Star Trek: Discovery Choose Your Pain Review
Star Trek: Discovery: Season 1, Episode 5: Choose Your Pain offers the first great moral quandary of the series and a new take on a character from The Original Series.
As far as characters from TOS who had a chance of reappearing in the series go, chances are Harry Mudd – or Harcourt Fenton Mudd, as he refers to himself this time around – was hardly the first to come to mind. Even less likely was the possibility that the role originated by the deliciously sissified Roger C. Carmel would be taken over by Rainn Wilson, that decidedly unsissified alum of The Office. Yet not only has Mudd returned for last week’s episode, but much like Starfleet and the Federation this time around, we get to see an edgier side to the space-hopping con man.
This is as much a revelation for Mudd as it is for Wilson, whose breakout character Dwight erred more on the side of absurdity than untrustworthiness. But Wilson proves to be more than up to the task, convincingly delivering a populist bromide against Captain Lorca (Jason Isaacs) and the organization he represents for driving him into illicit business and plunging humanity into war with the Klingons. This isn’t to say that Mudd has completely had his claws sharpened – indeed, he’s all too relieved when it appears that Lorca is going to sacrifice their cellmate to their Klingon captors and spare his life – but he is certainly a more formidable presence now, and one that I’m looking forward to see more of.
On the more philosophical side of things, the show builds on the ethical issues surrounding the Discovery’s use of the tardigrade for navigational purposes and presents with a classic Trek quandary: can Starfleet break its duty to not harm sentient life if it conflicts with its duty to survive? It’s a question that’s only resolved when Lt. Stamets (Anthony Rapp) substitutes himself for the creature when the ship goes into warp, sparing the life of the tardigrade as well as proving his theory that other life forms can travel the way it does.

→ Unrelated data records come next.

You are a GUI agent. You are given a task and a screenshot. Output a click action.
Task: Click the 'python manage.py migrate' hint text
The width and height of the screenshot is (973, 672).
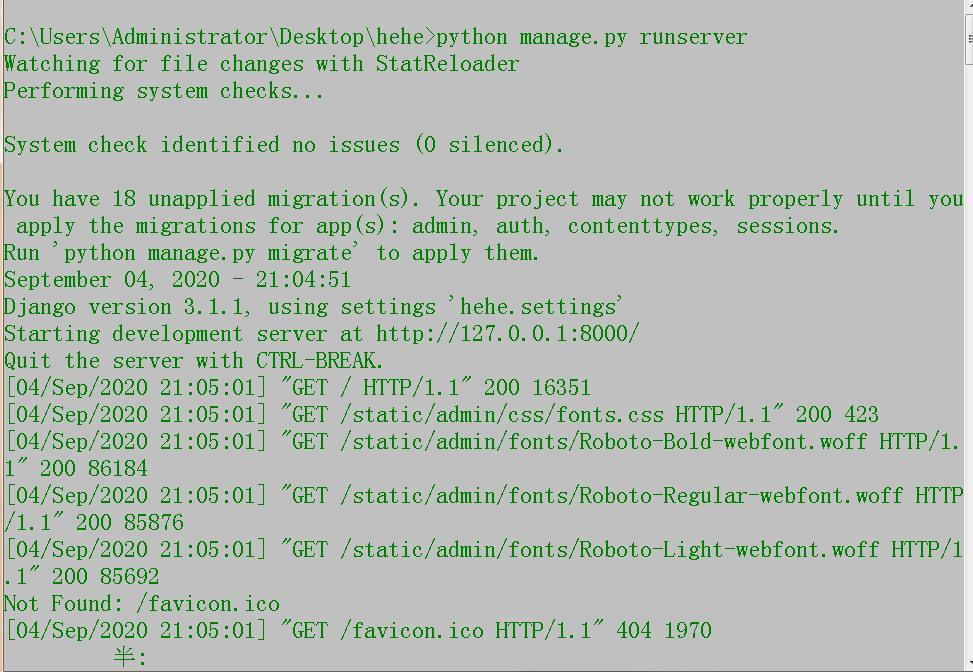[x=208, y=253]
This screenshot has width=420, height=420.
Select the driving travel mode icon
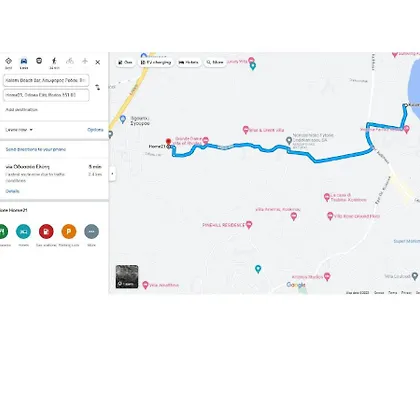24,61

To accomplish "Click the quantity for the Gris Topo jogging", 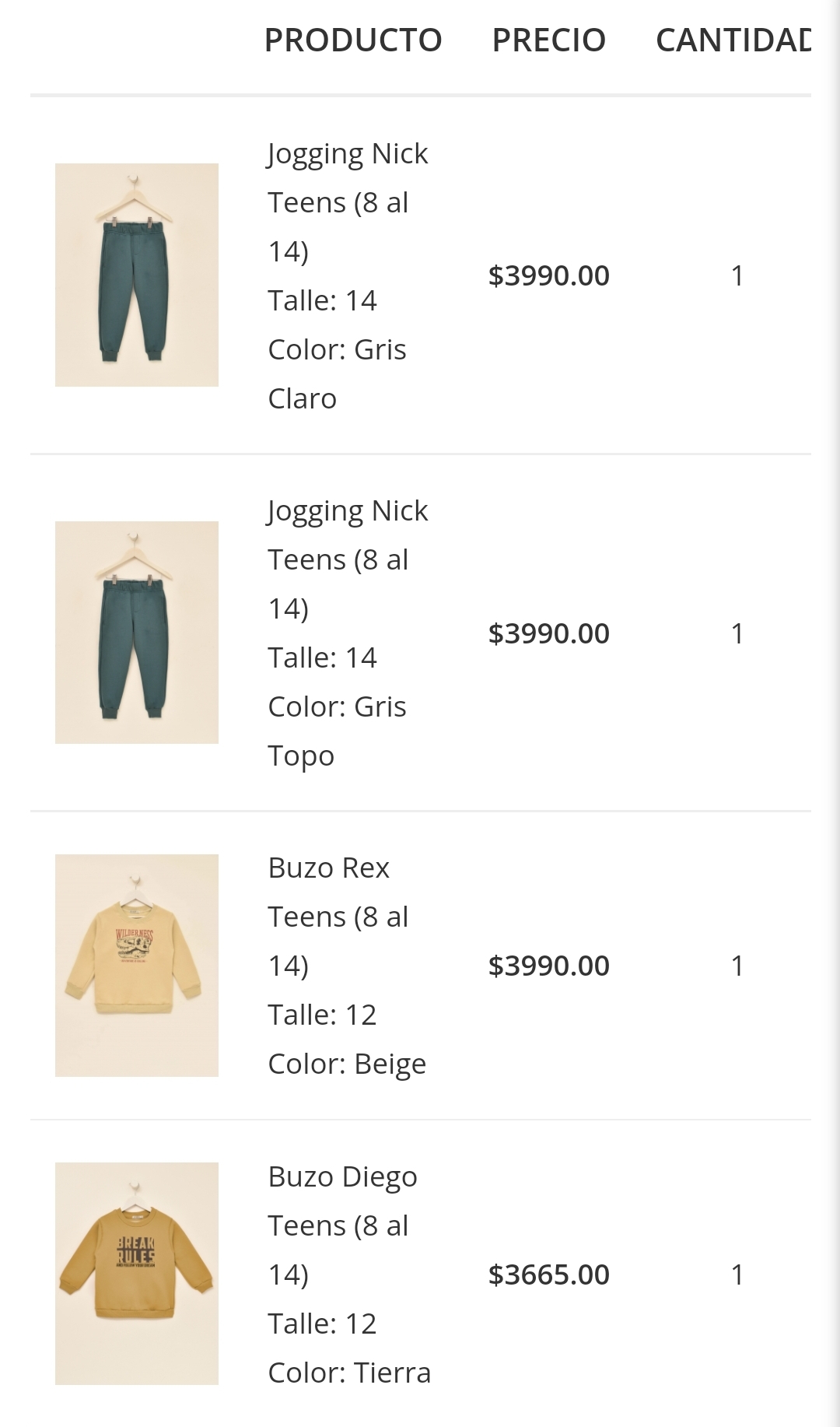I will (737, 633).
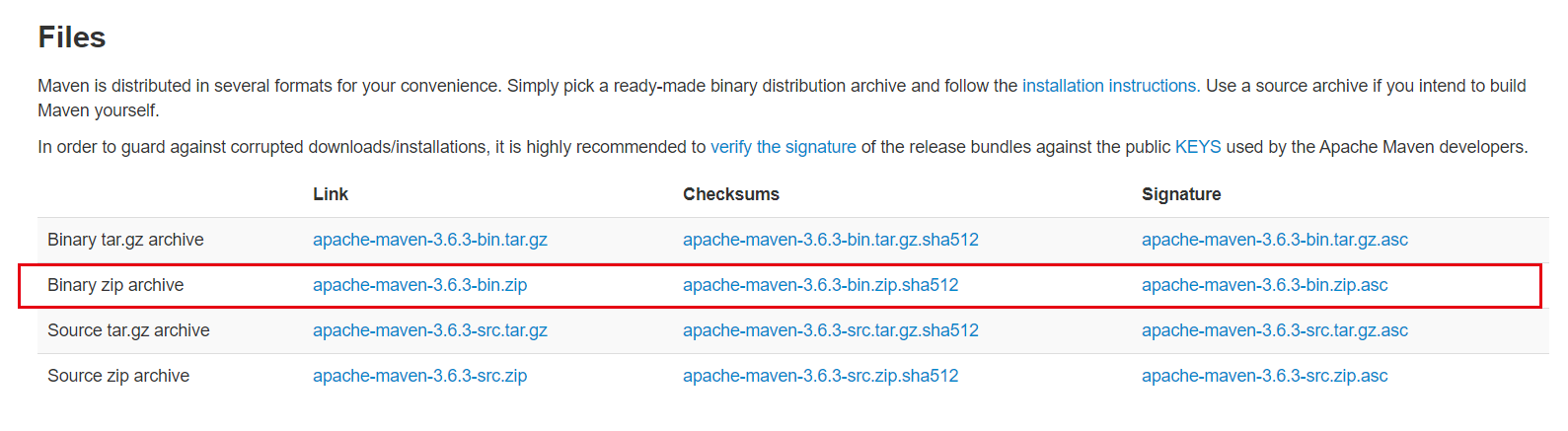Open apache-maven-3.6.3-src.tar.gz.sha512 checksum
Screen dimensions: 1568x431
[831, 330]
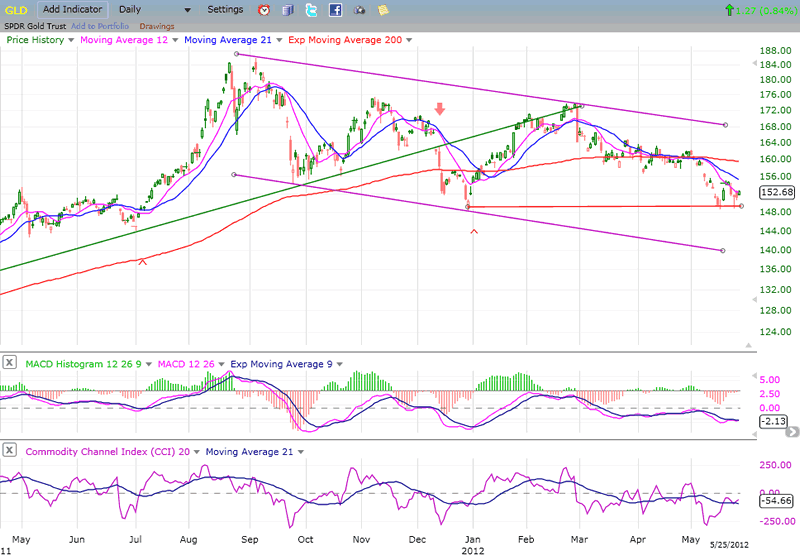
Task: Open the Settings menu
Action: click(225, 9)
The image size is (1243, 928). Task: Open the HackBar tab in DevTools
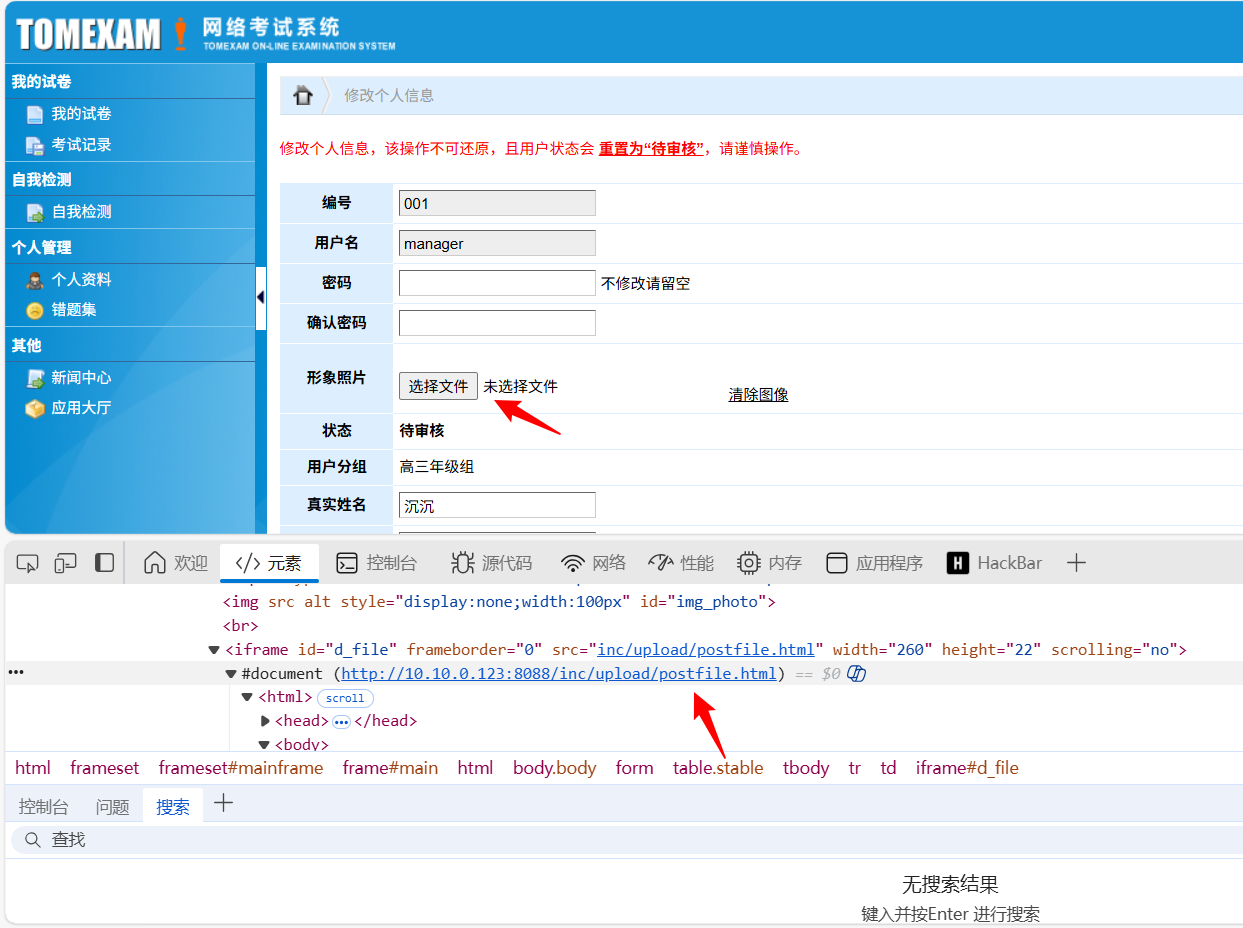(x=995, y=563)
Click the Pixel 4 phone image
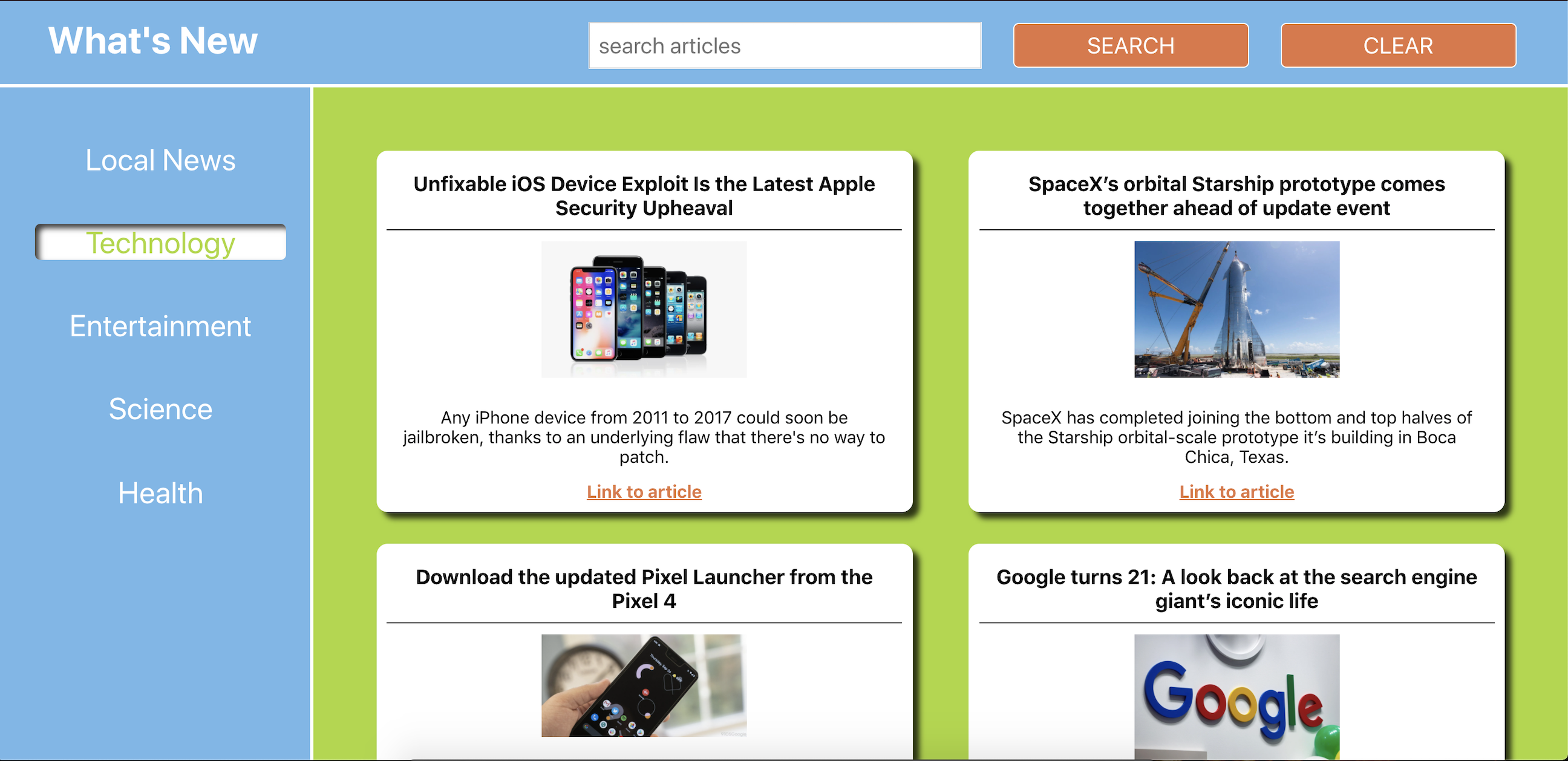The image size is (1568, 761). point(644,685)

On the subject of Stamets, the program does an extraordinary job of treating his relationship with Dr. Culber (Wilson Cruz) not as the premise of a “very special episode” but as an ordinary romantic partnership. It may be per the course in the enlightened future of Trek, but in 2017, it’s still refreshing to see LGBT characters treated as human beings instead of political novelties. Hopefully, it is also an indication of the quality of future installments of Star Trek: Discovery.